The bills are nearly identical, so it's possible that early next week they'll be able to give final passage to one for the governor to sign. The House of Representatives passed its bill 94-6, with four Democrats and two Republicans voting against it. The Senate passed its bill 34-0.
This almost certainly isn't a permenent fix as lawmakers try to get IVF clinics reopened and operating after the state Supreme Court ruled that human embryos had the same rights as children according to the state Constitution.
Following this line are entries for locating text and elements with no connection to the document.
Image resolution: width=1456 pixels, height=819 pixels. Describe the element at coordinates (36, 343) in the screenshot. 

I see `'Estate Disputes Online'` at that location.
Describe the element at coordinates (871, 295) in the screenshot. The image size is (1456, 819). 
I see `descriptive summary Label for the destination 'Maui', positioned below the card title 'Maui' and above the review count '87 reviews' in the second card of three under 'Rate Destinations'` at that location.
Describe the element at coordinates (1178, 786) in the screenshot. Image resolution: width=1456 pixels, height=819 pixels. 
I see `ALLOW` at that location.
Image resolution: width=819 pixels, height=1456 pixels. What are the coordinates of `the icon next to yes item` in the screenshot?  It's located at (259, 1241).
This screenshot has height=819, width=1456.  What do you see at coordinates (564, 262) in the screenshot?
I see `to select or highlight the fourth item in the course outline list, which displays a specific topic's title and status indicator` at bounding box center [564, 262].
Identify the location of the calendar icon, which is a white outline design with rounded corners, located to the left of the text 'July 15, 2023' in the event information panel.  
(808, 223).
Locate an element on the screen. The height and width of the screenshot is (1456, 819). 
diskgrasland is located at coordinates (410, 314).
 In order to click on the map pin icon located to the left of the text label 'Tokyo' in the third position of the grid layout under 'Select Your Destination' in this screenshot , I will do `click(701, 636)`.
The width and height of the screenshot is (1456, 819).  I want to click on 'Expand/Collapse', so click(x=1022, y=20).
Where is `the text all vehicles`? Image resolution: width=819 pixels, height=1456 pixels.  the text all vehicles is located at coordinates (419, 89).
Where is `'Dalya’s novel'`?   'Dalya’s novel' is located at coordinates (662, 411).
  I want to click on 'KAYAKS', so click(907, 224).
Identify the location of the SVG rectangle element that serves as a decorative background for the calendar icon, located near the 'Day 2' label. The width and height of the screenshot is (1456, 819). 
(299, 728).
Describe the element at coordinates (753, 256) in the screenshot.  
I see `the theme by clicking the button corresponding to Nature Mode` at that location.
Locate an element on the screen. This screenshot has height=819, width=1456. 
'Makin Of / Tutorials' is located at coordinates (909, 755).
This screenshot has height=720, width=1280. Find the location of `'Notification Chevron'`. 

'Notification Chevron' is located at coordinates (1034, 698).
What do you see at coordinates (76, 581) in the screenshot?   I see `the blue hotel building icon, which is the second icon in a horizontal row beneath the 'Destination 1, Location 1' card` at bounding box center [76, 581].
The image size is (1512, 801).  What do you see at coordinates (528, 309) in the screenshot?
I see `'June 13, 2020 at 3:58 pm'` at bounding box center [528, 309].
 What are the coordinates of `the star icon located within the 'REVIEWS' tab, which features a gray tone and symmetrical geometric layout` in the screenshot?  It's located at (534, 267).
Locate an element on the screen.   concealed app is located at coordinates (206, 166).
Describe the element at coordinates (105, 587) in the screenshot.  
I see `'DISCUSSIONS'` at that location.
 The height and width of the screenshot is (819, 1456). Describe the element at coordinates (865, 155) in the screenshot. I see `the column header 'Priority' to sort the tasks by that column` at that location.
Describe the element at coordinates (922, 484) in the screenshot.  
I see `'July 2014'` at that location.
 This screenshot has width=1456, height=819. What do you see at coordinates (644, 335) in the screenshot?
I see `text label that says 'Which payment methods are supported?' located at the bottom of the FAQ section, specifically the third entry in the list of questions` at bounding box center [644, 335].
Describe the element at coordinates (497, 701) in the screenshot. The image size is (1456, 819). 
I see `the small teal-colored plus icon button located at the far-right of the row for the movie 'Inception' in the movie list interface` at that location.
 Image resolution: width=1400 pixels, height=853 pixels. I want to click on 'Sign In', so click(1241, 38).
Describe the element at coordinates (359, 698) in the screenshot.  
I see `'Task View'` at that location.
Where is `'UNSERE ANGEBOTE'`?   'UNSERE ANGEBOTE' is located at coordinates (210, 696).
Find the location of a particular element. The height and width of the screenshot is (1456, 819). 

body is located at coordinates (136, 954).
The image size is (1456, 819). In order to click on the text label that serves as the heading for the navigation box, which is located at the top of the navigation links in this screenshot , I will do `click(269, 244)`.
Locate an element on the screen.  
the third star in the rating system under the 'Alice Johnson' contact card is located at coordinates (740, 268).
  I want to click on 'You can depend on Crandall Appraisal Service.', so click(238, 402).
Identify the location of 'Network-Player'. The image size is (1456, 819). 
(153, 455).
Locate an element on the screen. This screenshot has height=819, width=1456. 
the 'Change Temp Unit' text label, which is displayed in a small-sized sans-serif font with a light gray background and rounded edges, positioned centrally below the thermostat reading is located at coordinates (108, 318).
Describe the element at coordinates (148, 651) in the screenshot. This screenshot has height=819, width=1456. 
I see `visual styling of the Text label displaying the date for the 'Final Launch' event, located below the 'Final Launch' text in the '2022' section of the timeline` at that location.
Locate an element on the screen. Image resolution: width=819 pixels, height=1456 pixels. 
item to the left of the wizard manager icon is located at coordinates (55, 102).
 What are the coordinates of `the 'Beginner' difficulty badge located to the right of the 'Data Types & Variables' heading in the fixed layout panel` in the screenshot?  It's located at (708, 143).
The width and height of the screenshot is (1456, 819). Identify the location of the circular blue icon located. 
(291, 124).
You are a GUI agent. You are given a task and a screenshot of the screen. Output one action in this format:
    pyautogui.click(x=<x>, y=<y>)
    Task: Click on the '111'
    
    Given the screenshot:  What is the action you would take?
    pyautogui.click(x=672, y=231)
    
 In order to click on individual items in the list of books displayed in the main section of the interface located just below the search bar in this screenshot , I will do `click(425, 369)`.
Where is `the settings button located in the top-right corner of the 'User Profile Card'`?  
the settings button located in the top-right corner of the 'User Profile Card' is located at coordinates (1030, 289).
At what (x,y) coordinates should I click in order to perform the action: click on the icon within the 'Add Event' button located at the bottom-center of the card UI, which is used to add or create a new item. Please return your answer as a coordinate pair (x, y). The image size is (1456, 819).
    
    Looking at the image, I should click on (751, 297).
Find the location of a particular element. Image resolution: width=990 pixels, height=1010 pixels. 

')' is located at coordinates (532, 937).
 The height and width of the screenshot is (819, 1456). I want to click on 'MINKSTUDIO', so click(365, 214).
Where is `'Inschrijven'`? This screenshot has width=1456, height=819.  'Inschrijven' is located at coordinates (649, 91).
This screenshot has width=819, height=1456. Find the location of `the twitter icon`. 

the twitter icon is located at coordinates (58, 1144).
As a matter of fact, an early version of the bill on Thursday would have automatically repealed itself in June 2025.
That part was removed, but we can consider this a band-aid fix to keep and reopen the clinics.
One of the House sponsors, Decatur Republican Terri Collins, said she expects something more permanent to be carved out in the next year.
The debate we might expect includes the personhood issue (what point a fertilized egg becomes a person), whether the next step will be a state Constitutional amendment (the state high court ruling cited constitutional law), and how narrow or broad the clinics' immunity should be.
That is, will the immunity take away legal recourse from patients who suffer legitimate medical problems caused by IVF services?
Then again, maybe it wouldn't be a government law without unintended negative consequences.